Source document:
Skip to content

gereoffy/deepspam2

Repository files navigation

deepspam2

DeepSpam milter v2 development

Project history:

  1. deepspam1 tf2-keras model ported to pytorch
  2. new model using SentencePiece and embedding from pretrained XLM
  3. new metrics for model eval, optimized for spam filtering
  4. dataset found to be wrong, requires a full review and cleanup :(
  5. old mailer3 unable to handle dataset properly (utf8, bad html etc)
  6. mailer3 ported to python3 -> mailer4 initial version (same ui/keys)
  7. wide unicode display issues -> wcwidth/widechars added/implemented...
  8. old html2txt used in deepspam1 found to be wrong... new html parser developed!

What you should do:
On the deepspam2 repository page, what was the result of porting mailer3 to Python 3? Base each answer only on the deepspam2 repository page above.

Provided material:
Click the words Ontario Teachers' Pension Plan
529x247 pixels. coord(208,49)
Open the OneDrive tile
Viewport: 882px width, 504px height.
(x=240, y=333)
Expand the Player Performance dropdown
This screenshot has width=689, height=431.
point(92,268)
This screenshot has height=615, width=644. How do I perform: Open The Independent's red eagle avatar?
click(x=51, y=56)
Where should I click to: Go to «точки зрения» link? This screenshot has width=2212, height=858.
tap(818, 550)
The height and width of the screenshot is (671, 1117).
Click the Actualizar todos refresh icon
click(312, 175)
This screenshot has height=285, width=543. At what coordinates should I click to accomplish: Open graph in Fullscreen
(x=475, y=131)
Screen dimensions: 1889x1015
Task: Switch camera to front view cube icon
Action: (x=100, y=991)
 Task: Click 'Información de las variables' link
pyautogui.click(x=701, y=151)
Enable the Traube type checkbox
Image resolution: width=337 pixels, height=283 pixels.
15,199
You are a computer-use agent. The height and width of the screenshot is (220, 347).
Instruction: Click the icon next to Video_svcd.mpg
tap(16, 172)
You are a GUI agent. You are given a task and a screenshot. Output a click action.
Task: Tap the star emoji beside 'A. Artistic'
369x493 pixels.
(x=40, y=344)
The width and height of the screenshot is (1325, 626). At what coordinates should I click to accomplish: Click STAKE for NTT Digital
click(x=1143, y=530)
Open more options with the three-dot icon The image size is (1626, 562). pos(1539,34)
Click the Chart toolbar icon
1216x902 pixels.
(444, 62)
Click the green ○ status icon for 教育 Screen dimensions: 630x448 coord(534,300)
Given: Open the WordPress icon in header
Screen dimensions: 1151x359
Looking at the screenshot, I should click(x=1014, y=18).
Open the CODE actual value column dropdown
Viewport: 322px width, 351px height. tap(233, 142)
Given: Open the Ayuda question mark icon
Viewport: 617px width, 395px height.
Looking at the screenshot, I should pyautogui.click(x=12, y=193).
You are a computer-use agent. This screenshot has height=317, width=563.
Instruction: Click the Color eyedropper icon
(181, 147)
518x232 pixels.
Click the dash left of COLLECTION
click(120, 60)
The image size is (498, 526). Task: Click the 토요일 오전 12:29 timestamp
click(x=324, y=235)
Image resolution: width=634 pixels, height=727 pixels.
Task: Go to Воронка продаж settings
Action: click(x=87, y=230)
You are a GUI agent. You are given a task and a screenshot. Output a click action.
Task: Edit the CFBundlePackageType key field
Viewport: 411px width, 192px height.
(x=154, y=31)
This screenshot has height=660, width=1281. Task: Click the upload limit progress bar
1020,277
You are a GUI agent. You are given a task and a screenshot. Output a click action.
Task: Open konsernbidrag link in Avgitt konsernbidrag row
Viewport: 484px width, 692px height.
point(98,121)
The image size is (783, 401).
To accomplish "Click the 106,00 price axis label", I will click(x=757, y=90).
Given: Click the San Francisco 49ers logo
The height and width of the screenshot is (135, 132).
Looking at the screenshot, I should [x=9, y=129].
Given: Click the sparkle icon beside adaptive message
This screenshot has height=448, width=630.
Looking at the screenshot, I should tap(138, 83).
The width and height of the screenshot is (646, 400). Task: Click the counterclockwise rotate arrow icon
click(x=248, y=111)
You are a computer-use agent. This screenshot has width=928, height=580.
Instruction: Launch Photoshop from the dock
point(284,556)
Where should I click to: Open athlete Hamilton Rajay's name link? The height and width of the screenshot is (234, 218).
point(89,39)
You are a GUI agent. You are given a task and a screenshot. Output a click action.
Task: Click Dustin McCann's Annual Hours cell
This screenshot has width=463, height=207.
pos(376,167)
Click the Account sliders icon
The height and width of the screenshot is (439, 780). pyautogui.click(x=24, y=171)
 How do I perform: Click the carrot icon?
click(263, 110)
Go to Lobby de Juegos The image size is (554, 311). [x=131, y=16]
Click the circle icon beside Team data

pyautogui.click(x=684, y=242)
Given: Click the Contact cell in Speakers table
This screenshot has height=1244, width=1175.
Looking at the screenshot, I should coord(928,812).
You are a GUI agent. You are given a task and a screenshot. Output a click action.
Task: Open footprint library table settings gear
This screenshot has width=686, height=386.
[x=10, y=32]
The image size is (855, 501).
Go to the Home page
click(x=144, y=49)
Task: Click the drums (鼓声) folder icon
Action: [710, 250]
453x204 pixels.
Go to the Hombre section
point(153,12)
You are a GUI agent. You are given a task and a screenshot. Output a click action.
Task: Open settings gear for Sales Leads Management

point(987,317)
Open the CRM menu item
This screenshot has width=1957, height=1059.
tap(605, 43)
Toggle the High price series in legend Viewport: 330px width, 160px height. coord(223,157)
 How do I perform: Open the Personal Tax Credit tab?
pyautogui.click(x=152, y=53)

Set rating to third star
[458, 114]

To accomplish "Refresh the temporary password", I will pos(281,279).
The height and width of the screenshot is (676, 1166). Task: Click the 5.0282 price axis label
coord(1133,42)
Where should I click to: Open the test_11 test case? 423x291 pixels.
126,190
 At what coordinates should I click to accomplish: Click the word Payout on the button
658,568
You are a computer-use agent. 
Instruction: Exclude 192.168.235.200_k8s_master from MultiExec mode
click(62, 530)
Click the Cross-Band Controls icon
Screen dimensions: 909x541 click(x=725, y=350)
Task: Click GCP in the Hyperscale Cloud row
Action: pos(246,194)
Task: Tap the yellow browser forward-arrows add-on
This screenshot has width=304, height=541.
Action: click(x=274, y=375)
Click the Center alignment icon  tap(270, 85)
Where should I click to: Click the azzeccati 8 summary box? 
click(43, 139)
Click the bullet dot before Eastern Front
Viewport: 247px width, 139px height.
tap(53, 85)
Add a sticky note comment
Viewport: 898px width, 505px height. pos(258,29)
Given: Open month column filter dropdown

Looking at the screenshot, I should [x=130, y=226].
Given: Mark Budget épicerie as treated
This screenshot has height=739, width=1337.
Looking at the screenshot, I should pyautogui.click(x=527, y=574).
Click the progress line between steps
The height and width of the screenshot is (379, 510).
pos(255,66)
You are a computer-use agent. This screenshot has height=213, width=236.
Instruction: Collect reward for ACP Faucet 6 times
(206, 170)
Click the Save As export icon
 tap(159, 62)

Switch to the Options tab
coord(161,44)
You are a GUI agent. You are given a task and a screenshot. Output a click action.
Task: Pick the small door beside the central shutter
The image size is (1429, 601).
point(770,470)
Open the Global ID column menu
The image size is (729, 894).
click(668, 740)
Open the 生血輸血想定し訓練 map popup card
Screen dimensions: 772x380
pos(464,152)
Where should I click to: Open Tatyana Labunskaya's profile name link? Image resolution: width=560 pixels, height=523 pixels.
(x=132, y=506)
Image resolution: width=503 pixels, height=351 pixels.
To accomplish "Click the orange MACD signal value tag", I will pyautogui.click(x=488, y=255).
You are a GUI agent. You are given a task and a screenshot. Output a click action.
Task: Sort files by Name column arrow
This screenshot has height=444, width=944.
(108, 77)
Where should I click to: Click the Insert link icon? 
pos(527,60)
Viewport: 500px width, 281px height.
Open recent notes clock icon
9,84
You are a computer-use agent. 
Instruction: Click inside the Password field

Complete output:
Porting mailer3 to Python 3 produced the initial version of mailer4, which keeps the same UI and keys.